8.4 Entire Agreement. This Agreement embodies the complete agreement and understanding of the parties hereto with respect to the subject matter hereof and supersedes and pre-empts any prior understandings or agreements between the parties, written or oral, which may be related to the subject matter hereof. The headings in this agreement are for convenience only and will have no effect on the construction of this agreement.
8.5 Modification. We may modify any of the terms of this Agreement at any time, in our sole discretion, by emailing you a change notice or by posting the new agreement on our site. Modifications may include, for example, changes in the scope of available fees, time for payment and marketing rules. IF ANY MODIFICATION IS UNACCEPTABLE TO YOU, YOUR ONLY RECOURSE IS TO TERMINATE THIS AGREEMENT. YOUR CONTINUED PARTICIPATION IN THE NETWORK FOLLOWING POSTING OR NOTICE OF CHANGE WILL BE DEEMED BINDING ACCEPTANCE OF THE MODIFICATION.
8.6 Sever ability/waiver. Whenever possible, each provision of this agreement will be interpreted in such a manner as to be effective and valid under applicable law but, if any provision of this agreement is held to be invalid, illegal or unenforceable in any respect, such provision will be ineffective only to the extent of such invalidity, or unenforceability, without invalidating the remainder of this agreement or any provision hereof. No waiver will be implied from conduct or failure to enforce any rights and must be in writing to be effective.

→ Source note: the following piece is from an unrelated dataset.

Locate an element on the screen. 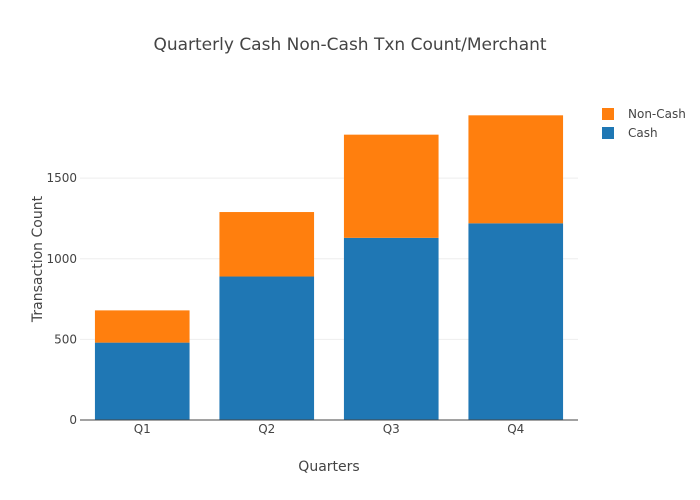  bar-non-cash-q4 is located at coordinates (516, 170).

8.7 Governing Law. The validity of this Agreement, its construction, interpretation, and enforcement, and the rights of the parties hereto will be determined under, governed by, and construed in accordance with the laws of United Kindgom.
8.8 Arbitration. Any controversy or claim arising out of or relating to this agreement, or breach of this agreement, will be settled by binding arbitration, and judgment on the award rendered by the arbitrator may be entered in any court having jurisdiction. There will be one arbitrator, mutually agreeable to the parties, or if the parties cannot agree on an arbitrator, then a court of competent jurisdiction will appoint one. The losing party will pay all the expenses of the arbitration, including legal fees.
8.9 Force Majeure. The parties' obligations under this agreement are subject to and neither party will be liable for, failure to perform, damage, or malfunction of any equipment, or any consequences
thereof occasioned by or due to fire, flood, water, the elements, labour disputes, power failures, explosions, governmental actions, unavailability of transportation, acts or omission of third-parties,
or any other causes beyond the party's reasonable control.
IN WITNESS WHEREOF, you expressly agree to the terms and conditions of this agreement.